I hope to God someone in the Obama administration is reading these wise words and taking them to heart:
…The next time the White House spokesman condemns the torching of a mosque near Nablus, some reporter ought to ask him why respectable American citizens contribute to the Od Yosef Chai Shechem yeshiva, one of whose leading rabbis wrote the following incendiary words of incitement: “[Civil] Administration inspectors have not dared to enter Yitzhar since the freeze edict. Their experience with Yitzhar, and its heat, are responsible for the fact that every entry into the settlement by hostile elements requires large forces and ends with extensive damage to army and police equipment, even greater damage to Arab persons and property, and a region that continues to burn in every direction for several days” (Rabbi Yosef Elitzur, Hakol Hayehudi, December 4, 2009).
At the same time, U.S. officials could consider how a tax exemption for donors to Friends of Ateret Cohanim and The City of David jibes with official American policy regarding the presence of right-wing Jewish organizations in the heart of Palestinian neighborhoods in Jerusalem’s Holy Basin.
Human rights organizations and Jewish peace activists in the United States…are asking why the administration only shuts down funds that send charitable donations to associations affiliated with Hamas.
The Arab-American Anti-Discrimination Committee has started the ball rolling with this wide-ranging IRS/Treasury Department complaint.
It would help to ask why Americans contribute to odious organizations such as this one, yet so many balk at helping their own people here at home. Are so many people so dense or naive as to not look into the charities they contribute to? Or is this kind of Hamas-like rhetoric OK with them?
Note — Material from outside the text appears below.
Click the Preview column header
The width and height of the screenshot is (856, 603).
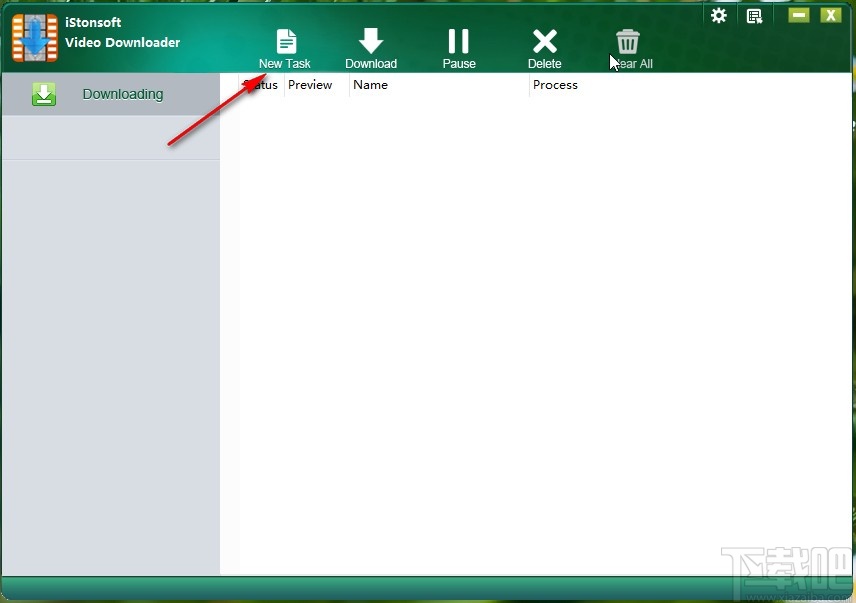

This Od Yosef Chai yeshiva sounds like a terrorist training camp.
Great work on this issue!
In addition to the Central Fund, I reported about two other US tax-exempt organizations at http://www.hybridstates.com:
According to a Baltimore-based Jewish internet magazine, two more ways for Americans to make tax-deductible donations to Od Yosef Chai is through the Yosef Hatzadik website and through Shuva Israel, the Christian Zionist organization.
The Christian Zionists can be even more rabid. Their agenda is very terroristic in that they are actively advocating violence between the Israelis and Palestinians, to bring about the end times. It would not surprise me if Od Yosef Chai is not substantially funded by these Christian Zionists.
Why does Honenu enjoy tax exempt status in the USA?
http://www.hurryupharry.org/2009/12/18/why-does-honenu-enjoy-tax-exempt-status-in-the-usa/
Is it a non-profit corporation in the US?